To me it is all about passion.

By Peter Warns

Without passion there is no interest and without interest there is nothing going on. I am the 3rd generation of a cash register family. My grandfather was a repairman for NCR when the brass machines were made. When my father married my mother in 1929 he left a well paying sales job to become partners with his new father in law in the 2nd hand cash register business. When my grandfather retired my father and uncle went on for another 40 years selling and repairing 2nd hand cash registers. So I guess you would say it's in my blood. I knew I loved these things the first time I saw one. I was about 10 years old and the brassies as they were called had long since come and gone. It was 1957 and all the cash registers in my father's store were from the20's 30's 40's. One day I went to work with my father on a day I had no school. I was walking about this huge room filled with hundreds of broken cash registers. There in the corner on the floor was an old brassie. It took my breath away. I climbed over several machines to get to it and could not take my eyes off it. I never forgot that moment. After what seemed like hours I climbed back to the isle where I could walk, found my father and could not stop asking questions. When I got home that night I felt like I had discovered a sunken treasure. I said to myself someday I am going to have a bunch of those things. At one point I had as many as 250, and thought I had to have everyone in the world. If that isn't passion I don't know what is.

When I work on these machines I am always looking for better ways of cleaning, polishing or repairing worn or broken parts. One reason I can do things that no one else can is because of the tools I inherited from my grandfather. NCR made their own tools to build and repair the machines. They had to because you could not just go out and buy them at the local hardware store. Without these special tools there are screws and fittings that you just could not get to and things you could just not do. One example of this would be the ability to take out the amount keys on class 400 & 500 machines. Most people would not notice, but over the years rust and grime builds up some times to the point that they are frozen solid. I take them out and put them on the wire wheel or in the bead blaster and they come out like new. I clean out the key bank channel, replace the springs on the keys and put it all back together. No one else does this. What it boils down to is that I am a perfectionist and as I have found myself saying many times as I am grinding rust off the back of the inside of a chassis, nobody will see this and no one will know if it is done or not. But the problem is I"LL KNOW!! and I will have to live with myself if I don't do it right and I can't do that because I am a firm believer in if you can't do it right, don't do it at all. It's right or it's not. That's it. Period. I pull all the key stems out of press down machines and send them out to be nickel plated at a cost of $20.00 each. I send all indicators out to a man who has the original silk screen to be repainted. I put new springs in so the indicators will pop up and down smoothly. The list goes on. I even replace the rubber bumpers on the bill weights in the draw. These are very hard to find and no one else that I know of does this.

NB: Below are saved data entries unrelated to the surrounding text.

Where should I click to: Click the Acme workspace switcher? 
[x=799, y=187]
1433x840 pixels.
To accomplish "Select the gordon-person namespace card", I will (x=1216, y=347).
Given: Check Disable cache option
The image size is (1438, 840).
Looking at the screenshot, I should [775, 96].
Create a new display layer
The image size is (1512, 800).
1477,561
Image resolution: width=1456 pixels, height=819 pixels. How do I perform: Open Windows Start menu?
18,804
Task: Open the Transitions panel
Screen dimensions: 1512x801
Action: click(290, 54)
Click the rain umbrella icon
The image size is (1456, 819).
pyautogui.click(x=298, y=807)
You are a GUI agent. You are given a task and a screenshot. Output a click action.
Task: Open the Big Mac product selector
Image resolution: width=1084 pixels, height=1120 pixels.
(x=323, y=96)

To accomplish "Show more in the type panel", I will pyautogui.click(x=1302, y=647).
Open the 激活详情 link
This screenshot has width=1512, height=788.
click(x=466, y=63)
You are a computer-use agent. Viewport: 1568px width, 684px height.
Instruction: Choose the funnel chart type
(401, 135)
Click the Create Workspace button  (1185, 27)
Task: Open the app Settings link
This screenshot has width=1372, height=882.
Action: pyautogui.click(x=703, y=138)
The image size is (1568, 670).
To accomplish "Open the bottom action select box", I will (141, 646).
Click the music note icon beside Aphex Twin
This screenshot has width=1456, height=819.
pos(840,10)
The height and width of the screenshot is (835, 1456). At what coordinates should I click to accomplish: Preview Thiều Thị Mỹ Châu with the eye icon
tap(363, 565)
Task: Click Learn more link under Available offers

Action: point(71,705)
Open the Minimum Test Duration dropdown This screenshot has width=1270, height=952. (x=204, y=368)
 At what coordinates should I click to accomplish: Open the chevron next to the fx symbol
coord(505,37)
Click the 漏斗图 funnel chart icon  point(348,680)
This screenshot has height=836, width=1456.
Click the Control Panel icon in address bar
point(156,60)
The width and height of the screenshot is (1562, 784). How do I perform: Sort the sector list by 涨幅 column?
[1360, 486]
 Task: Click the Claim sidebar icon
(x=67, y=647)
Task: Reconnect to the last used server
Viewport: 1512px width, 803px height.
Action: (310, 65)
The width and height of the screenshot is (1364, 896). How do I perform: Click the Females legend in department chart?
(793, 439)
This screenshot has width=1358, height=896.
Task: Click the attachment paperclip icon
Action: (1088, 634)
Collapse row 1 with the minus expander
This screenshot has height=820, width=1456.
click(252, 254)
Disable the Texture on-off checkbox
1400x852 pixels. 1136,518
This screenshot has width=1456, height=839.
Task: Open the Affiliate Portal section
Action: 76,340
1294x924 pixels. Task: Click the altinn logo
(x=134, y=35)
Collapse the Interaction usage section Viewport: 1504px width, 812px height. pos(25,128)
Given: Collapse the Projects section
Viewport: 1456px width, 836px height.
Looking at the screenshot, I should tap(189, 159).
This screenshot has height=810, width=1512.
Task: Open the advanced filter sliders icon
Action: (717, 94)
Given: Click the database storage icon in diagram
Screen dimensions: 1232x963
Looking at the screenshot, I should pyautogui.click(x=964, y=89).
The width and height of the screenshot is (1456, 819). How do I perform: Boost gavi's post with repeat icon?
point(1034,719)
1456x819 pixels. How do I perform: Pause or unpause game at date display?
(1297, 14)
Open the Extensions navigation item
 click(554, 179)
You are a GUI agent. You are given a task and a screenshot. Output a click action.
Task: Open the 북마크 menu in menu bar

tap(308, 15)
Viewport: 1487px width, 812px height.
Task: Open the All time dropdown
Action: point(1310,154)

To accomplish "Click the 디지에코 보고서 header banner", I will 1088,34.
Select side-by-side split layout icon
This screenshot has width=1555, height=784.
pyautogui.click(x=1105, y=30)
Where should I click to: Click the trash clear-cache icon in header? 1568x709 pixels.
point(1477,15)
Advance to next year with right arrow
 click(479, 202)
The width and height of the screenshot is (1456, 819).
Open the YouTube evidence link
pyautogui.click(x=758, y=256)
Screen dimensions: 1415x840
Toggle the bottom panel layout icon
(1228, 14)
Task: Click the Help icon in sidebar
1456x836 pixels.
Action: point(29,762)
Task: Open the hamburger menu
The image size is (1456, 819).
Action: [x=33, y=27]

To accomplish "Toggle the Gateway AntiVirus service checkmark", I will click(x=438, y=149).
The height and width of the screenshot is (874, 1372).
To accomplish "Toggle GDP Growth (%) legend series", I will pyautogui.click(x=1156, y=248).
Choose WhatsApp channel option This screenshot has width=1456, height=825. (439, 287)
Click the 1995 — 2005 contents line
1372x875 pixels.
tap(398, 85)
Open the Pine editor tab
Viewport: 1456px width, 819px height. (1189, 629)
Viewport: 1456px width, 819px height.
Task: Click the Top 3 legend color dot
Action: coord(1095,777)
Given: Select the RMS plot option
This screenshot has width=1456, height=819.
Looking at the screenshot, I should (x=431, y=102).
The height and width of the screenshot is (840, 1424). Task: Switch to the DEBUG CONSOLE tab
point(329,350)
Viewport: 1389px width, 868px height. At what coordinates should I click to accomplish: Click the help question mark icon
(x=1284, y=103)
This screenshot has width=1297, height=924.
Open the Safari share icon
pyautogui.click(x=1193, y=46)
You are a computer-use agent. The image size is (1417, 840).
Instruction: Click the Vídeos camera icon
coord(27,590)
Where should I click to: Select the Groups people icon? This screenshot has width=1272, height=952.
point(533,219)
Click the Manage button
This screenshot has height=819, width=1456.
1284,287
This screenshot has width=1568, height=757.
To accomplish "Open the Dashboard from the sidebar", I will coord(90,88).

This is the way it is with my Antique Cash Register restorations. The National Cash Register Company made a beautiful product. Both aesthetically and mechanically. When you think about it, they made it relatively easy. Why shouldn't I do it right and make John Patterson (he was the fanatic founder and president of NCR in those day's) happy. If they didn't do such a wonderful job, these machines would not look or work as they do. In fact they wouldn't be here at all. I take no credit because it belongs to them. You can't restore tin or soft wood like pine. As I said, they wouldn't be here to restore. That's why they used Brass for their cases, iron for the mechanisms and hard wood s like oak and mahogany for the bases and draws. They built them to last forever and as you can see, they have. They wanted to be the best and only company that manufactured cash registers. So do I. They were being sent to Europe and the foreign countries all over the world. They could not come back because of poor workmanship. When I work on these machines I am constantly amazed at the quality in the workmanship and it's is inspiring to make the right repairs or replace all the necessary parts along the way. Believe me when you're already that far into a project it doesn't take that much more to do it right. All my machines are as clean on the inside as they are on the outside. Just because you can't see something doesn't mean it should not be clean and correct. More importantly I want my customers to have the BEST. I don't want them to have any problems with the machine after they get it home and they should enjoy it for many ,many years to come. It is the type of piece that can be passed down from generation to generation. How many things do we make today that you can say that about?